Para o MPT, a empresa Lojas Renner, responsável por toda a cadeia produtiva, a qual controla e mantém economicamente, pratica “dumping social”, quando uma empresa obtém vantagem financeira por meio da desvalorização da mão de obra para obtenção de lucro, ao se beneficiar de trabalhadores em condições análogas às de escravo, da sonegação dos seus direitos e da exploração da sua mão de obra, além de perpetrar prática discriminatória em face da coletividade boliviana.

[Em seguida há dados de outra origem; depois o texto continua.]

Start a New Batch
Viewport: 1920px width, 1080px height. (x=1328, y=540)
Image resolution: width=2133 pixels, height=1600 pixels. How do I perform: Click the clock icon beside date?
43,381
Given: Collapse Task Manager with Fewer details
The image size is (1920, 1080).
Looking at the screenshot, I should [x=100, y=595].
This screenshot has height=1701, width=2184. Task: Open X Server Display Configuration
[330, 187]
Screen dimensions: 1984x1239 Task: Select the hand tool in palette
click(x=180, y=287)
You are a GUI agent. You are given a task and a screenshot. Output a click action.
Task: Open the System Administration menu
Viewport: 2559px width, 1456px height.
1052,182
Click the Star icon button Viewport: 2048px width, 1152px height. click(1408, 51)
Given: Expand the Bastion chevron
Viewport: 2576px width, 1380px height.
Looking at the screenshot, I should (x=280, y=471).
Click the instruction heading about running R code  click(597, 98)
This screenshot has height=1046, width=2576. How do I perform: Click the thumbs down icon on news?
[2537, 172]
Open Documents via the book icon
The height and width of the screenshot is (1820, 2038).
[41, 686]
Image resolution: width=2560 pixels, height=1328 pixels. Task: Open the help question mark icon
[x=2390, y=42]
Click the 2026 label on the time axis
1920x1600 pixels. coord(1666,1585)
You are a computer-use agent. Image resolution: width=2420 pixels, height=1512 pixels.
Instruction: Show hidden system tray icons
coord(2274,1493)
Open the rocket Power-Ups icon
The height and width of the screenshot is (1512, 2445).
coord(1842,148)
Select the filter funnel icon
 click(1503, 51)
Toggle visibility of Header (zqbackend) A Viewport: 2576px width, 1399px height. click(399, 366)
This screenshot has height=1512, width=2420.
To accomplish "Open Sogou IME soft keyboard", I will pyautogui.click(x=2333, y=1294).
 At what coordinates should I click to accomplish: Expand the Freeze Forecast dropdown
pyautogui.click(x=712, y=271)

O inquérito civil instaurado em face da Lojas Renner continua em curso. A empresa recebeu 30 autuações do Ministério do Trabalho e Emprego referentes às irregularidades identificadas, com aplicação de multas que alcançam o total de R$ 2 milhões e deve ainda responder pela prática de exploração de trabalho em condições análogas à de escravo e “dumping social”, quando uma empresa obtém vantagem financeira por meio da desvalorização da mão de obra para obtenção de lucro.
Conheça o caso
Uma fiscalização realizada pela Superintendência Regional do Trabalho e Emprego de São Paulo (SRTE/SP), Ministério Público do Trabalho e Defensoria Pública da União entre outubro e novembro encontrou 37 costureiros de nacionalidade boliviana, entre eles uma adolescente, em regime de escravidão contemporânea em uma oficina de costura quarteirizada que produzia peças de roupas para a Lojas Renner, na cadeia produtiva desta.
A oficina é de propriedade de uma boliviana e fornecia alojamento e alimentação aos trabalhadores, cujos valores eram abatidos em seus rendimentos. Os dormitórios eram divididos por madeira e às vezes por cortinas de tecido, com falta de higiene e privacidade, com botijões de gás empilhados e alimentos armazenados em locais impróprios.
Apesar de haver registro de ponto, que mostrava uma média de oito horas de trabalho diárias, os trabalhadores começavam sua jornada às 7 horas e terminavam às 21 horas, havendo semanas em que trabalhavam até 70 horas. A fraude também se estendia aos salários, que oficialmente eram mensais e fixos, com holerites assinados, mas que na prática eram pagos por quantidade de peças produzidas, cuja retribuição variava de R$ 0,30 a R$ 1,80 por peça. Mesmo assim, os bolivianos não tinham acesso total a seus salários, que ficavam retidos com a oficineira.
A Lojas Renner negou-se a reconhecer qualquer responsabilidade no caso, porém, as investigações continuam para o dimensionamento de toda a sua responsabilidade. (leia aqui a nota da Renner enviada à Repórter Brasil)
Texto originalmente publicado na página do Ministério Público do Trabalho – 2ª Região.